— Given task —
Count the lines in the data below that contain the string "badge". Reply with the number alone.

— Listing —
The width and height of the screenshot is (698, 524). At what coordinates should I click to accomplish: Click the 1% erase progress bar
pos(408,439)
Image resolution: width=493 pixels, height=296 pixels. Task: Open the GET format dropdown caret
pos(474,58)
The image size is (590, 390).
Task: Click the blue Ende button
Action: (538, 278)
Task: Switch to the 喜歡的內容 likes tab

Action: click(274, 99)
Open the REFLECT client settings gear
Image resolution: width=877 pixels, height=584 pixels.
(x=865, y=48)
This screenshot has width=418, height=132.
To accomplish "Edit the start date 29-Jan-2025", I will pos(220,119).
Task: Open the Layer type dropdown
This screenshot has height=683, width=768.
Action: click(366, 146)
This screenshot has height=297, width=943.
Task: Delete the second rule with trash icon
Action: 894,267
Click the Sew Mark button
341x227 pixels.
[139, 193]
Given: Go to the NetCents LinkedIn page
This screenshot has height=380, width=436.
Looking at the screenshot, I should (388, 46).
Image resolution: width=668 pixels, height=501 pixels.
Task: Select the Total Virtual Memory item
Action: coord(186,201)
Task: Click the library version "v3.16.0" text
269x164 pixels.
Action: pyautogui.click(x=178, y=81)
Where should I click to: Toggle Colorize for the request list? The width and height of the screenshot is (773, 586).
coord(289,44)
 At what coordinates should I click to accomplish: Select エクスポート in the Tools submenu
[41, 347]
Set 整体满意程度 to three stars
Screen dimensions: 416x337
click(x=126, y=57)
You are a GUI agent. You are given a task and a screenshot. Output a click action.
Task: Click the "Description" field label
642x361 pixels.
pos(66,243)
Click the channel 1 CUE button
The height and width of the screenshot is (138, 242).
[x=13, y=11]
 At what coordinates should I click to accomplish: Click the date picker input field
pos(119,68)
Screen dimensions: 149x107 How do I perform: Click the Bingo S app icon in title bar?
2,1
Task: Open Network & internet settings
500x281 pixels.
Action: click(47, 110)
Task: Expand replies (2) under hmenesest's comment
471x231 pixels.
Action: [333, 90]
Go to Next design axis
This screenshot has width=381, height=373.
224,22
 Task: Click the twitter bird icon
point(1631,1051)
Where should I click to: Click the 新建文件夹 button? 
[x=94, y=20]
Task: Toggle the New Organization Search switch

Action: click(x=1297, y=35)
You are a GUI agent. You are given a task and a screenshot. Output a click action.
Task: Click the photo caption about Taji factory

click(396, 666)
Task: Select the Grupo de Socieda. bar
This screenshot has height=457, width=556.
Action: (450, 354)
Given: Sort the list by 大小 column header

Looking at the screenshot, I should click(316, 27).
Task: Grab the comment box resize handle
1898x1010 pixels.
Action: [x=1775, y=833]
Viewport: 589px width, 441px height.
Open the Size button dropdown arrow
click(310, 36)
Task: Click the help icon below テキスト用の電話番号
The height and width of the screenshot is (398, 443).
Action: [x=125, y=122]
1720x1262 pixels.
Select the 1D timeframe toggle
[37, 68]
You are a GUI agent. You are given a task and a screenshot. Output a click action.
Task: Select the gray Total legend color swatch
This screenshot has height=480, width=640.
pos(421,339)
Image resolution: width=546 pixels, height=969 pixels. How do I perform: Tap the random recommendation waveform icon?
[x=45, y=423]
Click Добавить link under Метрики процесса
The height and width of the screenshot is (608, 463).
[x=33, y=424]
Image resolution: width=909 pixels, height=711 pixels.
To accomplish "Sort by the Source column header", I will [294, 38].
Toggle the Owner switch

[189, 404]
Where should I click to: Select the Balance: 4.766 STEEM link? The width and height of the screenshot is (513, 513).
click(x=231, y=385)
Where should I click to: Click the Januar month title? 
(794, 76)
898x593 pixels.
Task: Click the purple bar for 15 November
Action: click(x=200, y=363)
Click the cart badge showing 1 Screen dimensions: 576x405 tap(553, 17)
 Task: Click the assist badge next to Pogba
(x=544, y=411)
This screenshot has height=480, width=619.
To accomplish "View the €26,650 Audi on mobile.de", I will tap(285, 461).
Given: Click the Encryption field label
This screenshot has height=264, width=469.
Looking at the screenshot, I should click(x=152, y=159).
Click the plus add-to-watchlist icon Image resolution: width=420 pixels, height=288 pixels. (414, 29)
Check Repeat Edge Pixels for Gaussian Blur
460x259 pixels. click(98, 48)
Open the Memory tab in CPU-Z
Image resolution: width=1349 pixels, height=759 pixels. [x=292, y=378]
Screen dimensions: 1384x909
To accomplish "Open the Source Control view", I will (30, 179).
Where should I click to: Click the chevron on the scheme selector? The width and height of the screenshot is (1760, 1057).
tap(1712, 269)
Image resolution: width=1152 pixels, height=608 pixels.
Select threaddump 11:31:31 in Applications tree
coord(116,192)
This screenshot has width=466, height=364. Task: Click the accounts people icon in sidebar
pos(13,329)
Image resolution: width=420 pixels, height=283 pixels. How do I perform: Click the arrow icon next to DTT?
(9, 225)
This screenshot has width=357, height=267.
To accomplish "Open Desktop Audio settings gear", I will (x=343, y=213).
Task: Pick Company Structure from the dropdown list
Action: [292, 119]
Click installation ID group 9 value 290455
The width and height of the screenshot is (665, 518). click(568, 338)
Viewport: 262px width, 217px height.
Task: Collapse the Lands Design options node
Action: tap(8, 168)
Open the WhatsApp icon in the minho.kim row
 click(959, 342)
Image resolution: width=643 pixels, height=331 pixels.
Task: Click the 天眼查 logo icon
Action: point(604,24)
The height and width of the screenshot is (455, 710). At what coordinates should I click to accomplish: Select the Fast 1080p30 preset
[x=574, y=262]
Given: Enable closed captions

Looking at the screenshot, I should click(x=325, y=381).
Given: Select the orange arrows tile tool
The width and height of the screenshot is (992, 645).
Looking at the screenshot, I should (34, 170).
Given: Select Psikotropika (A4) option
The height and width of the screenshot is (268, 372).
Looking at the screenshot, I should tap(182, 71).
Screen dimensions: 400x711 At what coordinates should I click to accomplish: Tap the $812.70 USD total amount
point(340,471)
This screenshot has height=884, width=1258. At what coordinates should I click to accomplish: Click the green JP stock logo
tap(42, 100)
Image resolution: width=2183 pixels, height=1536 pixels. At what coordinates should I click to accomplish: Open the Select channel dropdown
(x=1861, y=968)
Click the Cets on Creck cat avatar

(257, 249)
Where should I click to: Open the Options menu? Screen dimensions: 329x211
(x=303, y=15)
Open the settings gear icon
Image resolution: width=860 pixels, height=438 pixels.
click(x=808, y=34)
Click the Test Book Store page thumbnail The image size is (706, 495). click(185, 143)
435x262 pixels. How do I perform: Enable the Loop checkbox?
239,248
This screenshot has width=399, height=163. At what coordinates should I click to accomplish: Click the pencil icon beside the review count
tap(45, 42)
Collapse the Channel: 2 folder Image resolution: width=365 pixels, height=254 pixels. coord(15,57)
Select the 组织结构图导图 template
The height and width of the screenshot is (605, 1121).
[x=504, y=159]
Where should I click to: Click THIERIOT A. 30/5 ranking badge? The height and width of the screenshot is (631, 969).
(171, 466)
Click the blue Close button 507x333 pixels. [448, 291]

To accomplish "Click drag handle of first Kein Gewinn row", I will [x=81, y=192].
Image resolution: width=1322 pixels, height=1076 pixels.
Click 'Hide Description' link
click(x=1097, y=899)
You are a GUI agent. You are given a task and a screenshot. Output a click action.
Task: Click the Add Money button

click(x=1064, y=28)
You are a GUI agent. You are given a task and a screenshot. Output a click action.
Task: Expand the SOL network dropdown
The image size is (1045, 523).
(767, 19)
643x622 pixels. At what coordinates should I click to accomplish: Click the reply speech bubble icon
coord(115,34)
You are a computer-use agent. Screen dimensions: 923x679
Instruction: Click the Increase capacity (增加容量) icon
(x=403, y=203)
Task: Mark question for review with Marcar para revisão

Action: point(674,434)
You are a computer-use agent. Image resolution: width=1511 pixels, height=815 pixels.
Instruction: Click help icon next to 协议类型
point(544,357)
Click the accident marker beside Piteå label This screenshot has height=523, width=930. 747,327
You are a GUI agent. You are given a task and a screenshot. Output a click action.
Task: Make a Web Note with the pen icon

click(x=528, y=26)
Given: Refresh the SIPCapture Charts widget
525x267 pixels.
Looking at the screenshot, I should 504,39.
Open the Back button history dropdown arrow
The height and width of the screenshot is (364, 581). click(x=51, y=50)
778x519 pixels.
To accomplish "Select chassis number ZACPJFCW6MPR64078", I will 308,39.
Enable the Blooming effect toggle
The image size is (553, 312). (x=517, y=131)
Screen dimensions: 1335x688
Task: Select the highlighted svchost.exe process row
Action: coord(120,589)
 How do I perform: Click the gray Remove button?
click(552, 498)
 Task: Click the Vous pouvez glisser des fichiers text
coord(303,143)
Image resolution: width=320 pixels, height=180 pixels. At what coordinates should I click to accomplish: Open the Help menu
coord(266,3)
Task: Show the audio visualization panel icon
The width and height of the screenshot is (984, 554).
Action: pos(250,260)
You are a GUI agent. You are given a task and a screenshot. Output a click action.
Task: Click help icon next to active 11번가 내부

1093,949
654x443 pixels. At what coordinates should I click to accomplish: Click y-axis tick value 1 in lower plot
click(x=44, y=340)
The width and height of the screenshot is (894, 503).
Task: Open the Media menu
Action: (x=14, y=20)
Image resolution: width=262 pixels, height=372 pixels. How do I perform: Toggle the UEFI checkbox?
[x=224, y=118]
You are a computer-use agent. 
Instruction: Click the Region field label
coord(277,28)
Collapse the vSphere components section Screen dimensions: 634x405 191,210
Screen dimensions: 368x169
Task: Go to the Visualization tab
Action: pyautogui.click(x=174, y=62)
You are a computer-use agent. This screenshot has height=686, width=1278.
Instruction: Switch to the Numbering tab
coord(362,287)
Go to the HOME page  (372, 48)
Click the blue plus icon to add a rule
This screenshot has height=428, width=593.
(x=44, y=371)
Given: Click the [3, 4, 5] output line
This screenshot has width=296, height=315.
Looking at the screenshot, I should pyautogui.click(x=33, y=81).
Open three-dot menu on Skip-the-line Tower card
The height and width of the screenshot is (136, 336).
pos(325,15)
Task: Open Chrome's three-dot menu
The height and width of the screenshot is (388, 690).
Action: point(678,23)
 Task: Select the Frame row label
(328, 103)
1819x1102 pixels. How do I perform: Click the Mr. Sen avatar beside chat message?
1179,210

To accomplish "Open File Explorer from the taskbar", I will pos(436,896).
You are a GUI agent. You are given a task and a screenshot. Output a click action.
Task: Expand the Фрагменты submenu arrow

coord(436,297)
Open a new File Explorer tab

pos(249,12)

— Result of the task —
3